In case you missed it, the Herald-Leader’s Linda Blackford lambasted West Virginia Gov. Jim Justice for refusing to pay his total bill owed to the residents of Knott, Pike, Harlan, and Magoffin Counties. All the while, those local governments are cutting public services such as hot meals for seniors have declined or been eliminated because of missing tax revenues. Jim Justice abides by one set of rules, while expecting everyone else to abide by another—and working people lose.
Read more from opinion columnist Linda Blackford in the Herald-Leader:
Lexington Herald-Leader: Blackford: In Eastern Kentucky, paying bills is for the little people. Just ask Jim Justice.
Imagine if you got behind on your credit card payments. A couple of months later, and the interest plus the original debt has gotten a bit out of hand.
No problem, you tell the Visa or Mastercard payment department. I’ll pay what I first owed now, as long as you forget the interest and late fees. How’s that?
Exactly. Now imagine that instead of just making a credit card company richer, your payments supported the day to day operations of cash-depleted schools and local governments of Eastern Kentucky, that they totaled millions and they’d been delinquent for years.
Well, travel down the rabbit hole to Knott, Pike, Harlan and Magoffin Counties, where companies tied to West Virginia Gov. Jim Justice just paid some of the millions in their late property taxes. Except without penalties or late fees.

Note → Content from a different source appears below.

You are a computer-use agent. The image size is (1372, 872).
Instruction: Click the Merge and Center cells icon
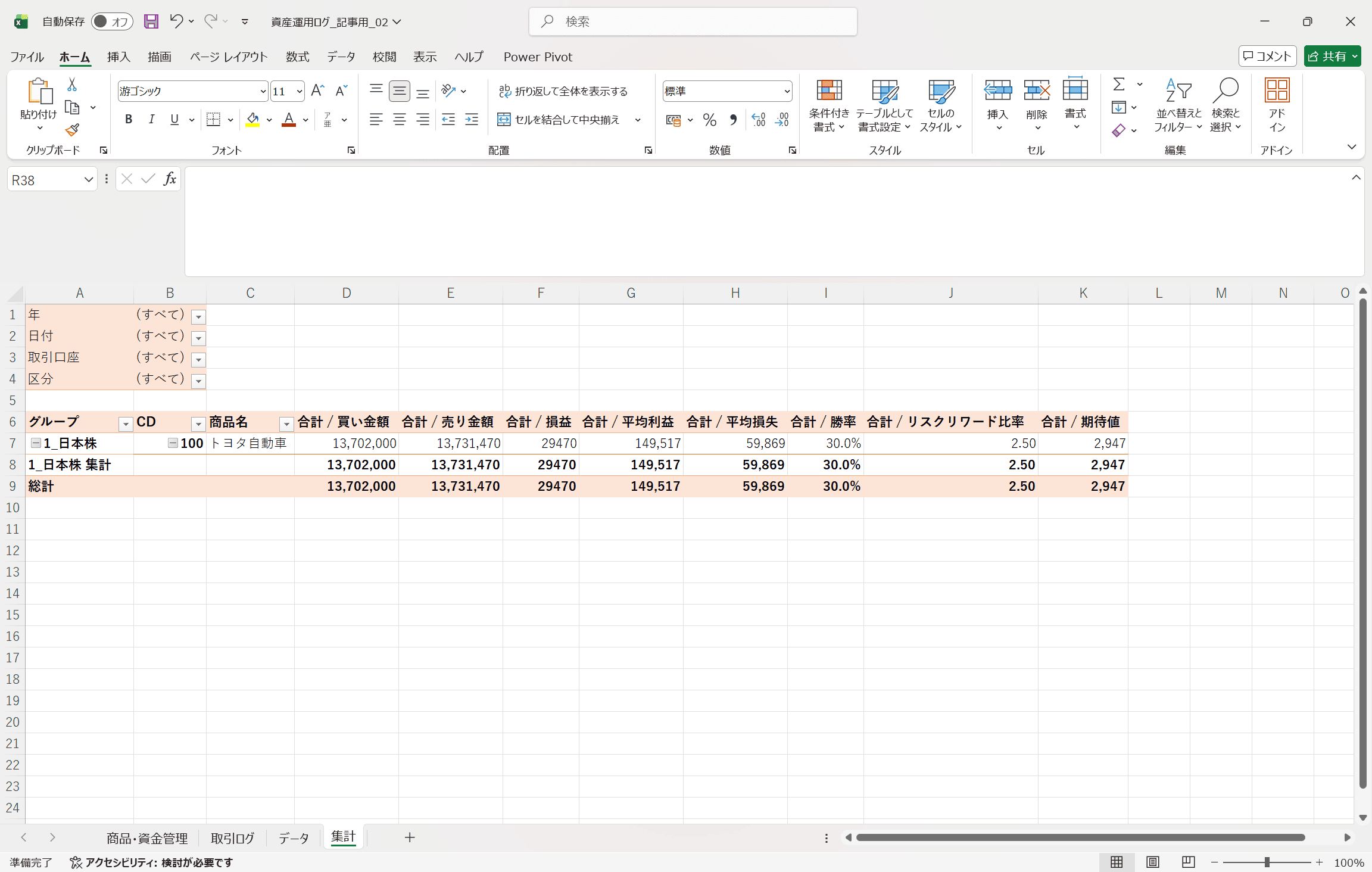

As reported by Bill Estep and William Wright, state finance officials, who worked out the deal, said it was better to get some of the money now instead of none of it later. The Justice family, which owns about 100 companies, including the posh Greenbrier Resort in West Virginia, you see, has fallen on hard times because of coal’s downturn. Forbes estimates that Justice is worth about $1.5 billion. So Jay Justice, the governor’s son who now runs the businesses, has agreed to pay $2.4 million to those counties even thought [sic] the total bill is $3.6 million.
Jay Justice, the governor’s son, sees himself as the good guy in this situation. “This is a really positive thing,” he told the Herald-Leader’s Bill Estep. “We all know these counties desperately need these dollars.”
We also know that the state moved to suspend Justice-company mining permits before the two sides worked out the deal. Those suspensions have since been released.
Apparently, the state thinks it’s just fine for some businesses to skip out on a third of their bills.
“I am happy that we were able to bring much needed tax revenue to these counties whose budgets have been tightened because of decreasing coal severance revenues and other expenses,” Finance Secretary William M. Landrum III said in a news release. “This settlement means the state and these counties no longer have to spend time, money and other resources on lawsuits that could take many years with no guarantee that the taxes would be paid.”
Who could blame the counties? This was probably the best deal they were going to get.
Justice’s Lexington attorney, Richard Getty, said the Justices were like many coal operators hit by the huge market downturn. They’ve been able to pay taxes now due to an upswing in the metallurgical coal they mine in West Virginia. Getty said unlike numerous other coal companies, the Justices chose not to challenge their tax assessments or declare bankruptcy, killing miners’ jobs and pensions. In the next year, he said, Justice Companies will be paying an estimated $15 million in payroll taxes in Kentucky.
Frankly, Getty said, the Justices shouldn’t be compared to a regular guy who has to pay taxes on time. “The difference, the normal person doesn’t provide hundreds of thousands of dollars in severance and property taxes to help schools and other services,” he said. “It’s reality.”
How true. It’s reality in counties like Knott (median household income: $30,503), which has become so financially decimated it laid off 32 city employees and cut its program providing hot meals to senior citizens.
It’s been reality for a long time in places like Eastern Kentucky, so dependent on coal that some operators get to decide when to pay what.
Most of us don’t get to choose which bills we pay and which ones we don’t,” noted Dee Davis, president of the Center for Rural Strategies in Whitesburg. “A big shot billionaire governor like Justice thinks it should be his prerogative, and whether some little school system in Kentucky is harmed by it is not really his top priority. If some guest at the Greenbrier decided to stiff Justice and tell him he’d pay when he felt like it, I imagine there would be a swift response, and the court system would step in. Here we’ve got a situation where big shots often get away with thumbing their nose at the system.”
Justice has a history, as documented by Forbes Magazine in an April article titled “The Deadbeat Billionaire: The Inside Story Of How West Virginia Gov. Jim Justice Ducks Taxes And Slow-Pays His Bills.” Justice’s overdue bills in Eastern Kentucky are just part of a pattern across Appalachia, one that’s so firmly entrenched that we’re convinced that tax shirkers are our saviors. Instead of getting excoriated, Justice got elected. Maybe that’s the most depressing reality of all.